Vorrei sapere cosa ne pensano i massimi organi di Giustizia di tutto questo. Non posso farlo, ma mi piacerebbe chiedere al presidente del tribunale di Varese che cosa ne pensa di tutto questo.
Vorrei che la gente capisse che sono tre anni e quattro mesi che mi viene urlato in faccia che Giuseppe sarebbe morto per i farmaci e chi sostiene questa ipotesi, non appena è costretto a confrontarsi con i periti nominati dal Giudice, batte liberamente in ritirata. A me interessa solo avere Verità e Giustizia.
I jeans di Giuseppe Uva presentavano una vistosa macchia rossastra a livello del cavallo, ma inizialmente non fu fatto nessun accertamento. “E se fossero state macchie di pomodoro?” chiede polemicamente il pubblico ministero Abate al consulente dottor Begliomini. Lucia Uva ricorda bene di aver visto il corpo del fratello in ospedale poco dopo il decesso e di aver osservato che, sotto il pannolone, la zona ano-genitale era visibilmente sporca di sangue. Giuseppe, ricorda Lucia, mi fu restituito privo di vita, senza mutande e ricoperto del solo pannolone, recuperato chissà da dove. Luigi Manconi, presidente dell’Associazione A Buon Diritto ha riferito in pubblico, il 25 settembre di quest’anno a Ferrara durante l’iniziativa per il sesto anniversario della morte di Federico Aldrovandi, del suo incontro con il magistrato Agostino Abate.

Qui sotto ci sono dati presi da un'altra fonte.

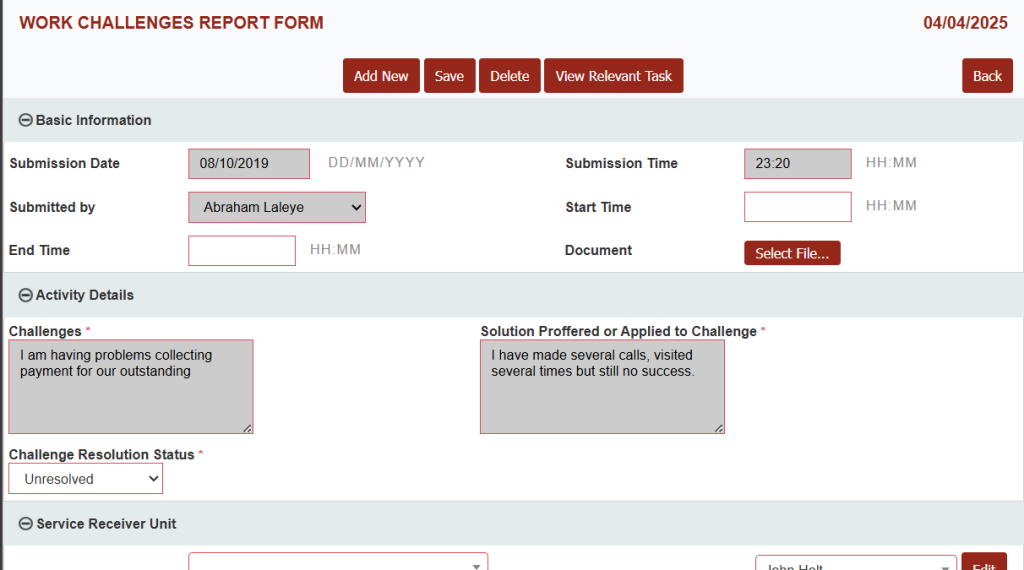Open View Relevant Task
1024x570 pixels.
(613, 76)
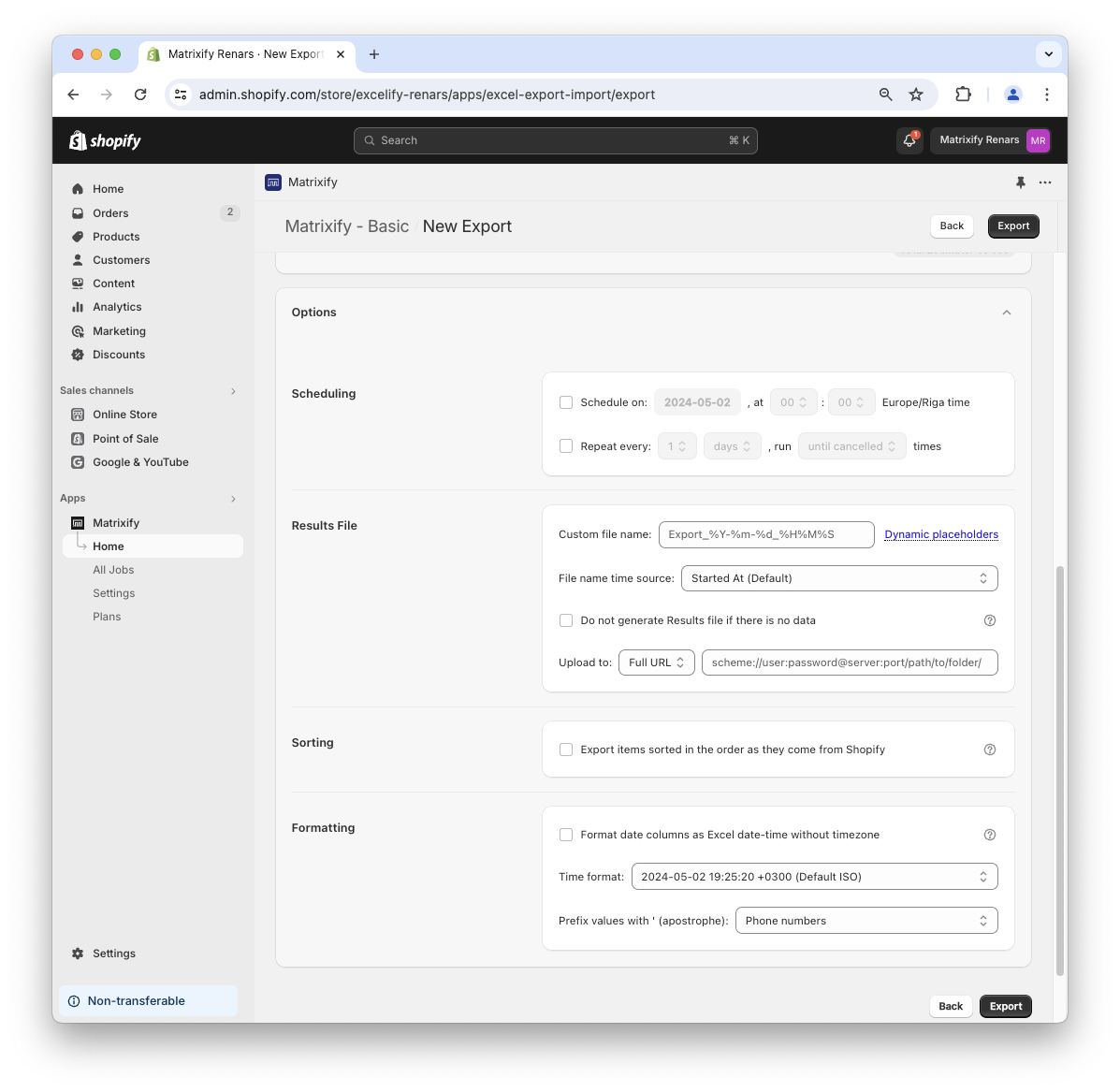Enable the Schedule on checkbox

566,402
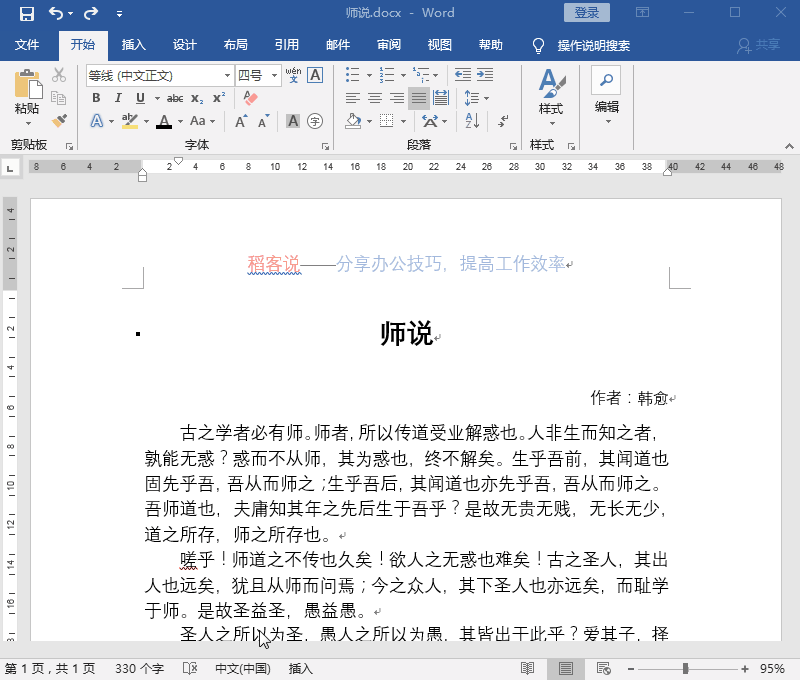Click the sort icon in Paragraph group

tap(471, 120)
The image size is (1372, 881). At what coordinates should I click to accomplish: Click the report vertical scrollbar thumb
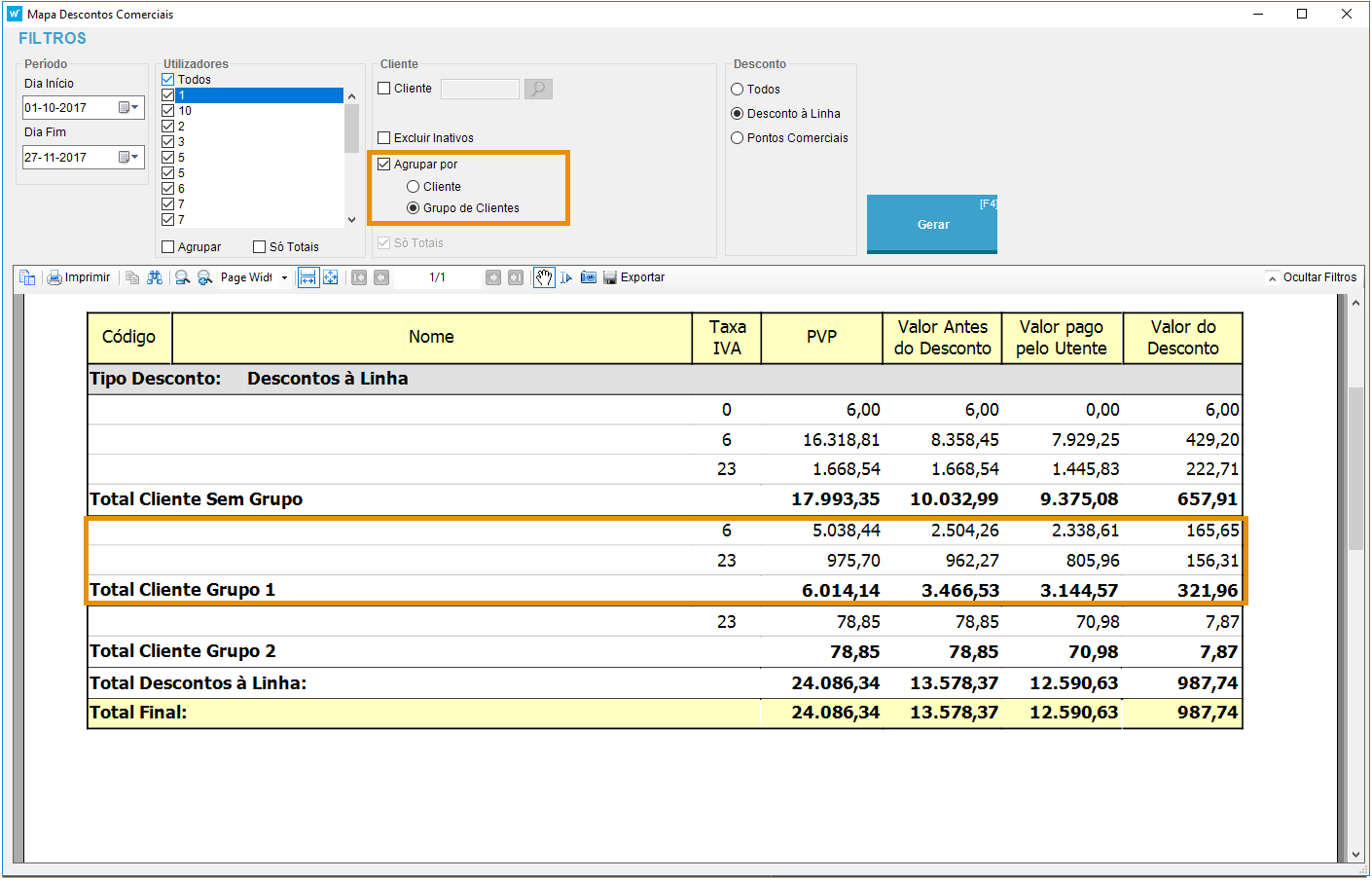coord(1355,467)
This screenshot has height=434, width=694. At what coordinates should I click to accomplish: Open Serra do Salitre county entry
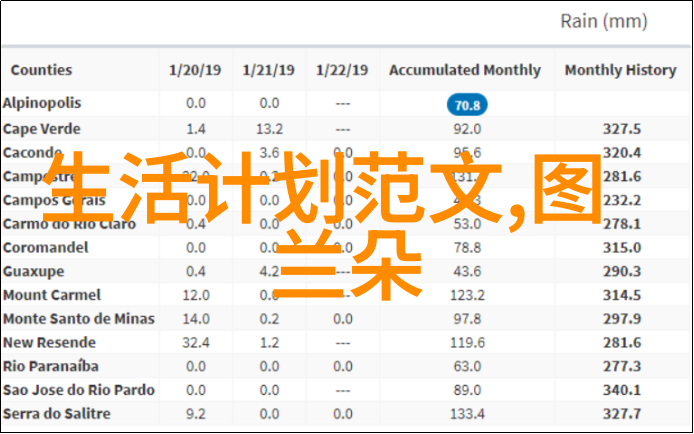pos(56,413)
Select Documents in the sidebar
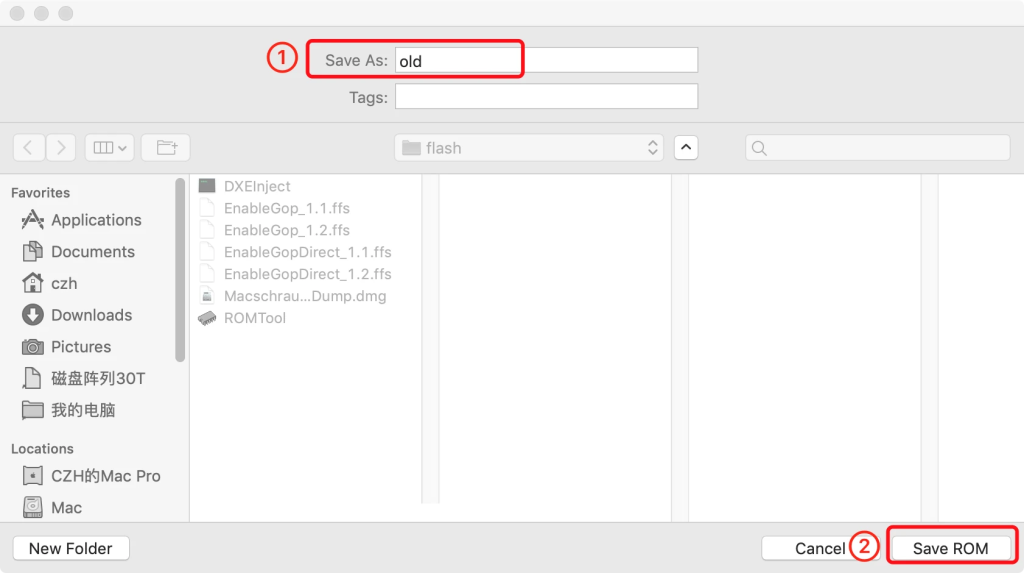Screen dimensions: 1024x573 (x=92, y=252)
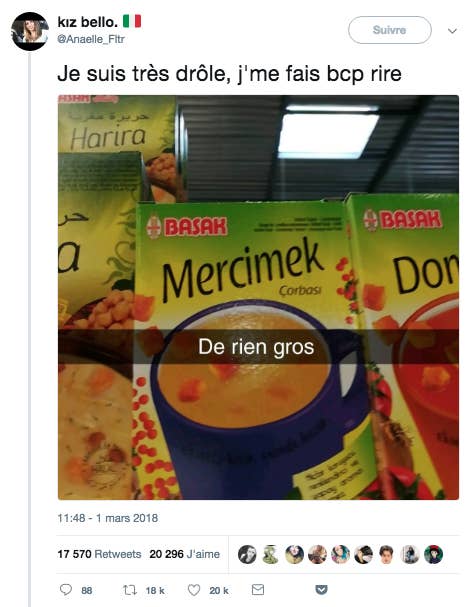Image resolution: width=474 pixels, height=607 pixels.
Task: View the 17 570 Retweets list
Action: (x=99, y=554)
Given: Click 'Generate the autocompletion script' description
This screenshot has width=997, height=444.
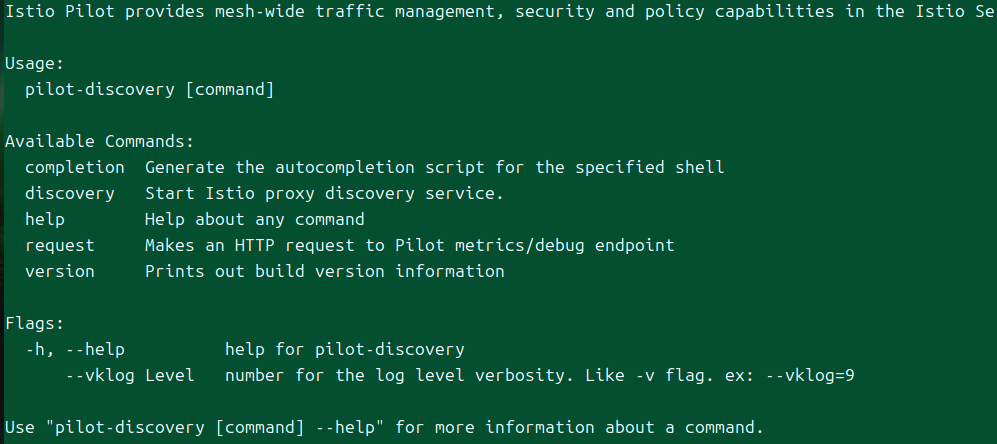Looking at the screenshot, I should point(314,167).
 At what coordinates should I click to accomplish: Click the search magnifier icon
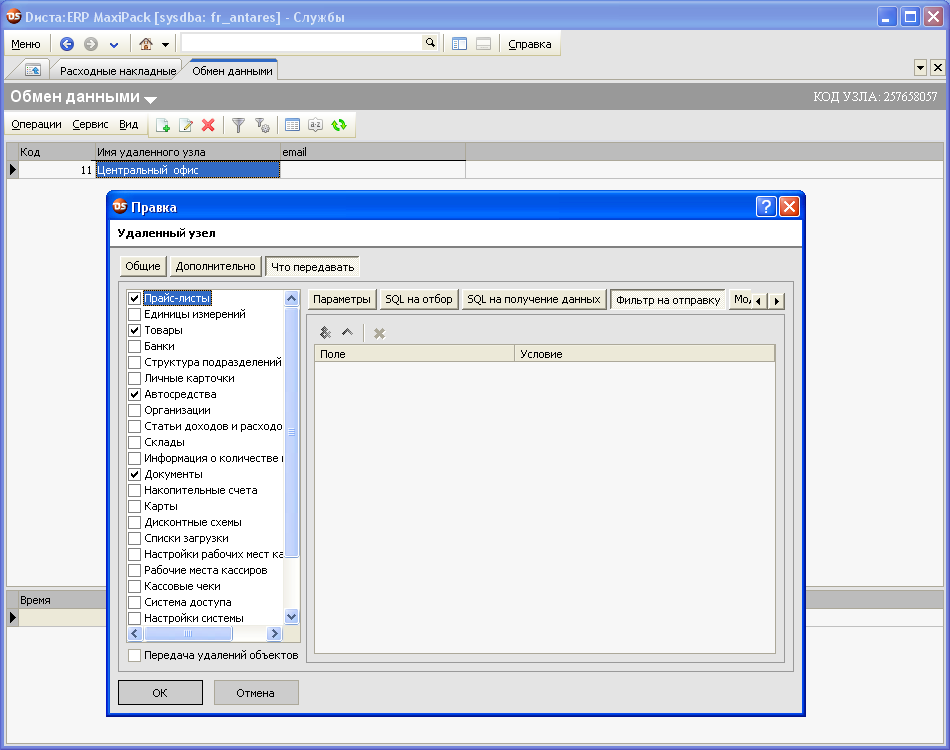430,43

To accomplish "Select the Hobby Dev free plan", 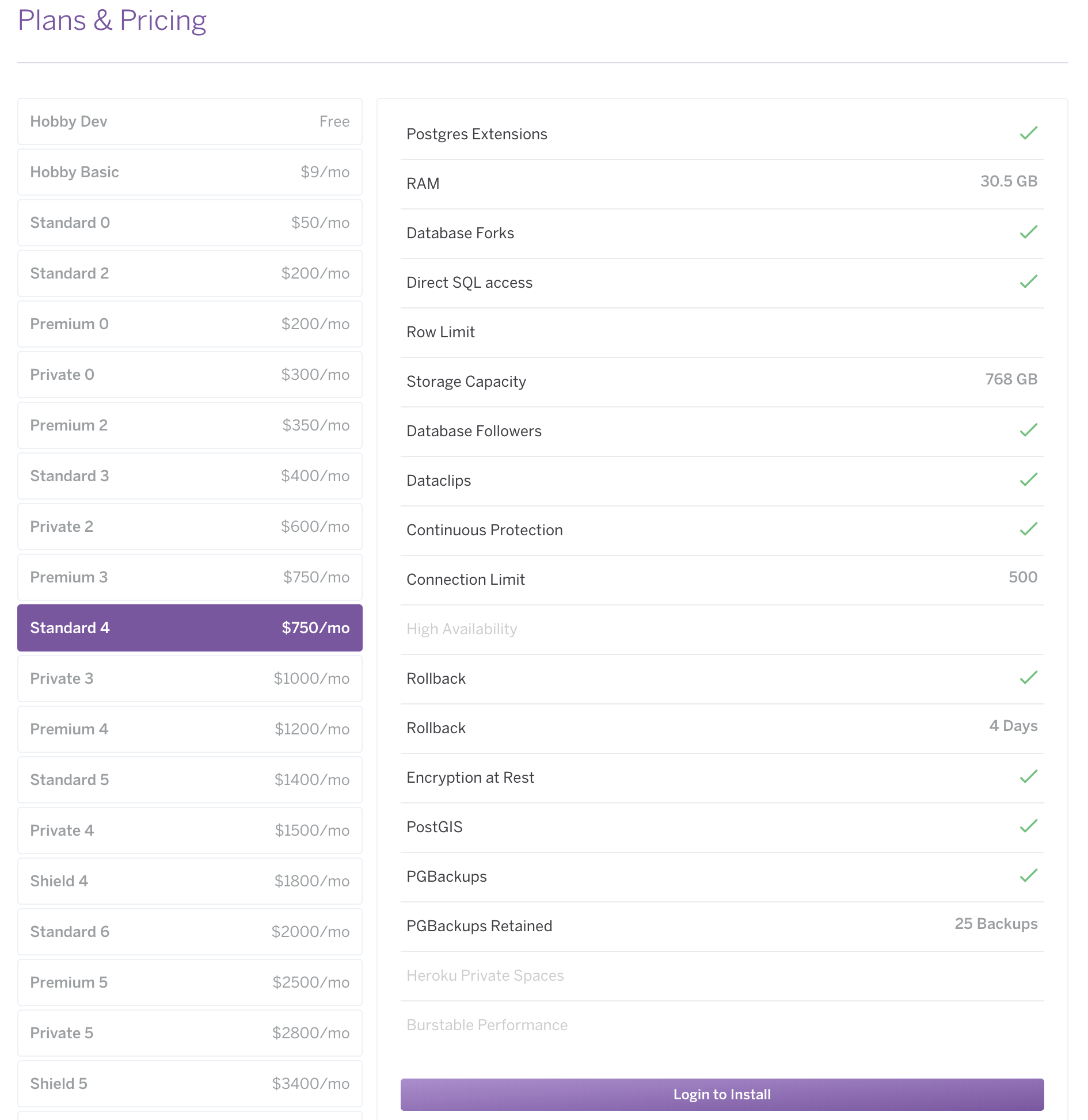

“Il 4 maggio 2010 fui convocato in procura a Varese per essere ascoltato in merito ad un articolo in cui espressi i miei dubbi e le mie valutazioni sulla morte di Giuseppe Uva. Il colloquio durò circa due ore e ad un certo punto il magistrato mi disse...: Vede, dottor Manconi, lei forse non sa che quella notte Uva non indossava nemmeno le mutande. Cosa c’è da aspettarsi da uno così?”
Le mutande di Uva non sono mai state ritrovate, due infermieri testimoniano però di averle viste: “Erano macchiate e sono state buttate via”. Nell’udienza di venerdì prossimo, se il giudice disporrà, che la salma sia riesumata accoglierà non solo la richiesta dei tre periti da lui stesso nominati, ma anche degli stessi familiari di Uva, che per mesi l’ hanno avanzata inascoltati, come unica speranza e possibilità di aprire uno spiraglio di verità. Per questo un processo, che vede contestato un omicidio colposo per un errore medico, potrebbe presto chiudersi e lasciare il posto ad un’inchiesta e ad un giudizio, dove le accuse potrebbero prevedere l’omicidio preterintenzionale, la violenza sessuale e il sequestro di persona.